**PROBLEM DETAILS:**
Could you repeat the entries below exactly, but only from the line with "Open the what's new settings gear" through the line with "Task: Select the Access Options step", and without any picture?

-=-=-

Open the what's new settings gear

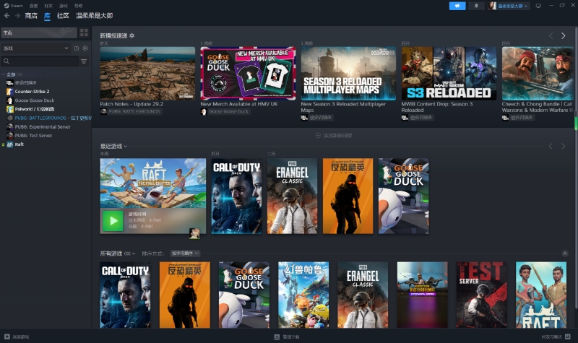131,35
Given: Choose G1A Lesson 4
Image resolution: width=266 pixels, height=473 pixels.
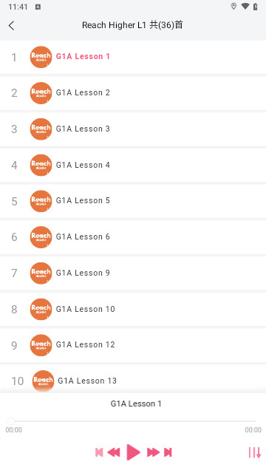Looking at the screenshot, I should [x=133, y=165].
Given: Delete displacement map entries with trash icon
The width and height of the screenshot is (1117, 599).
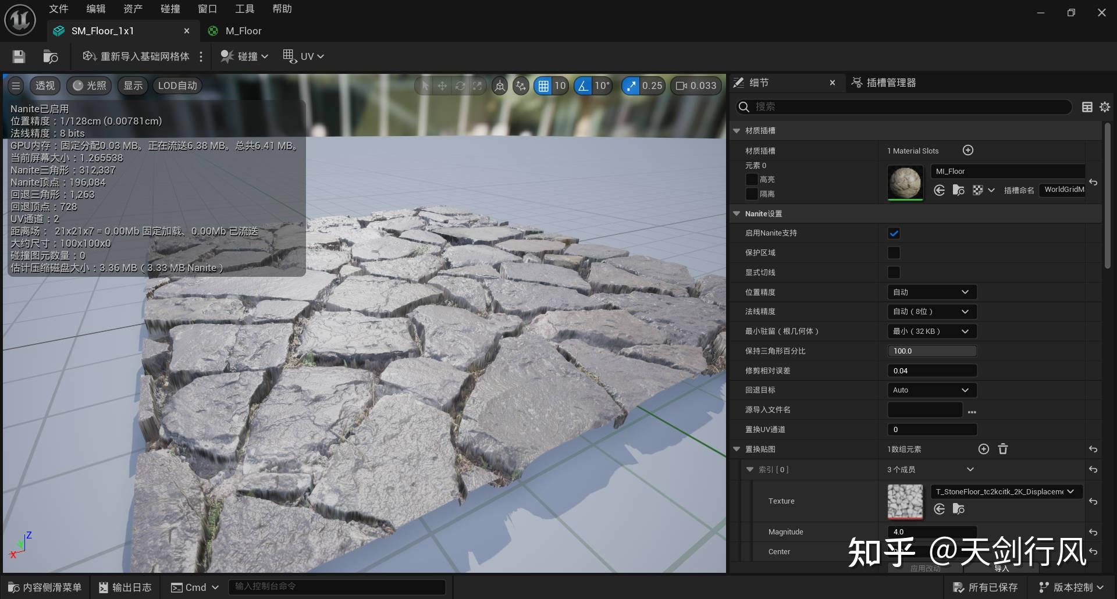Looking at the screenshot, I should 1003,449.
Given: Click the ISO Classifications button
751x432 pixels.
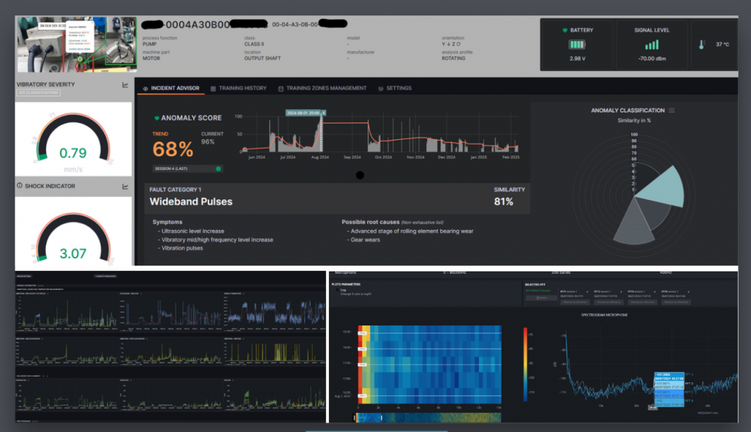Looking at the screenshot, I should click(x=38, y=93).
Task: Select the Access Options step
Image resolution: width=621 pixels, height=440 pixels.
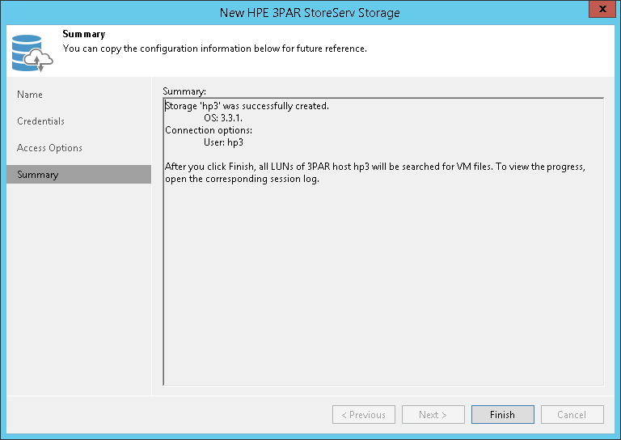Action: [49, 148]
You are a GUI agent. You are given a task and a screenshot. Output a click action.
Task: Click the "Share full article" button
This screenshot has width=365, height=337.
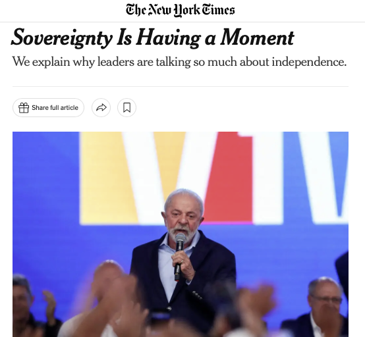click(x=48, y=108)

-=-=-

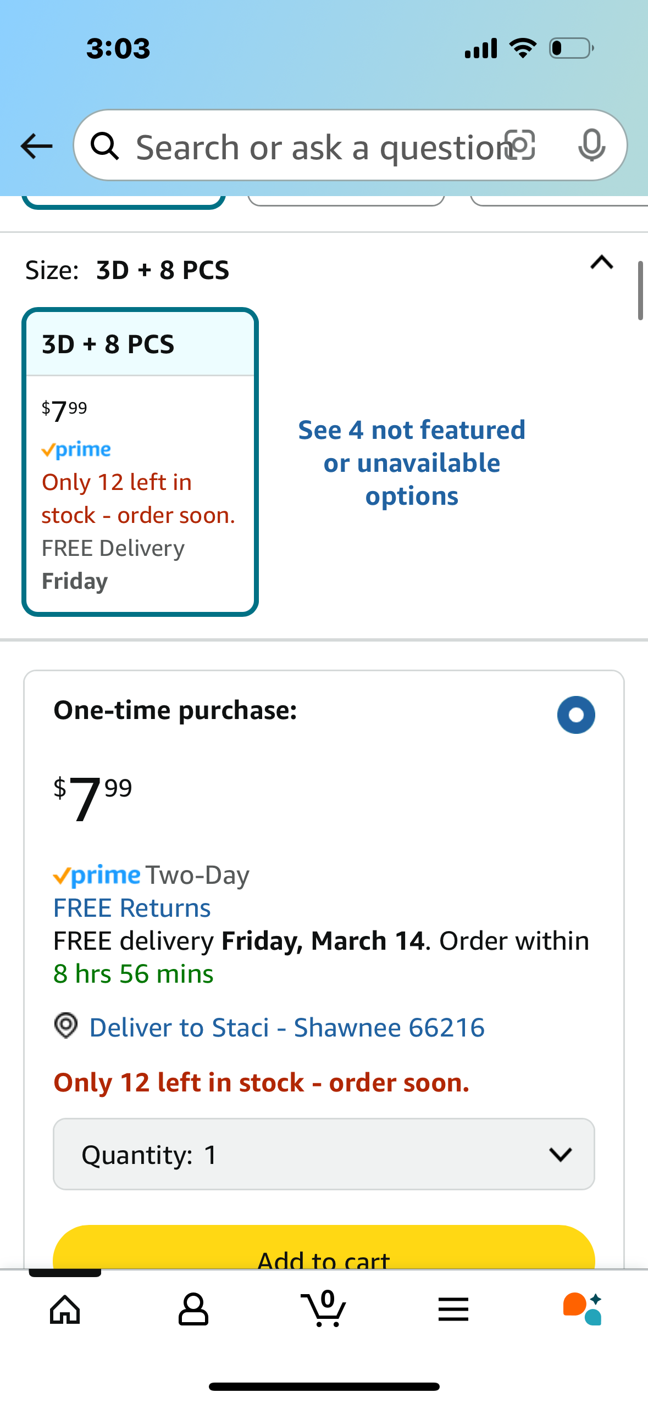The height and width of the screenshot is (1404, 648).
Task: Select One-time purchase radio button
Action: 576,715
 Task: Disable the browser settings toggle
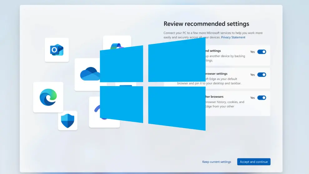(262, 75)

-=-=-

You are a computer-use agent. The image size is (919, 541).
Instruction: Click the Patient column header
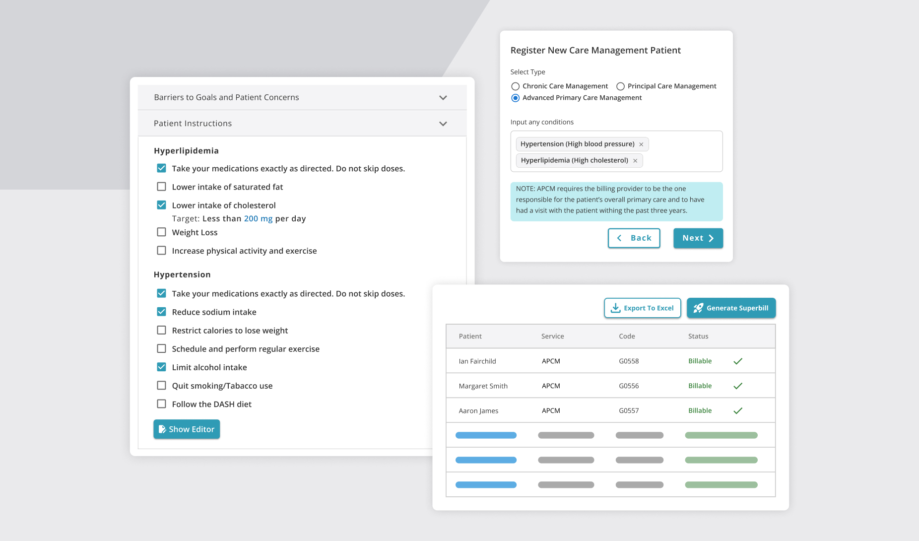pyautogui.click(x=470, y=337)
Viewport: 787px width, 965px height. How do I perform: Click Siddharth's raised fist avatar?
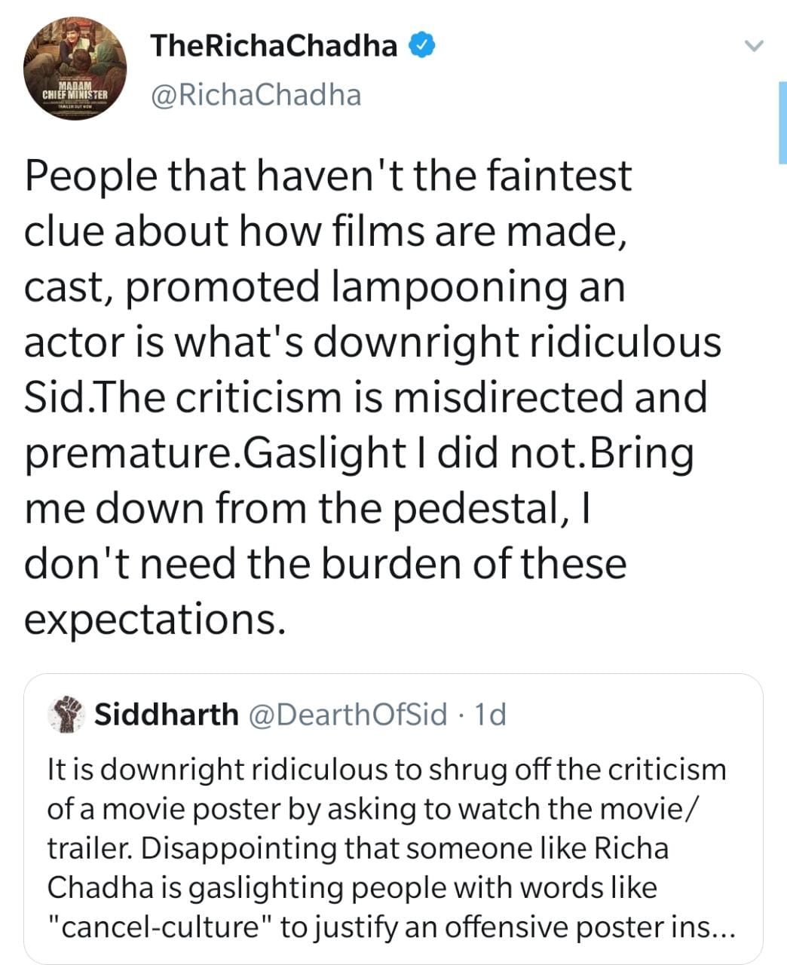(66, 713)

-=-=-

**WRITTEN ANSWER:**
Open the what's new settings gear

131,35
Given: Choose G1A Lesson 4
Image resolution: width=266 pixels, height=473 pixels.
Looking at the screenshot, I should [x=133, y=165].
Given: Delete displacement map entries with trash icon
The width and height of the screenshot is (1117, 599).
Looking at the screenshot, I should 1003,449.
Given: Click the ISO Classifications button
751x432 pixels.
Looking at the screenshot, I should click(x=38, y=93).
Task: Select the Access Options step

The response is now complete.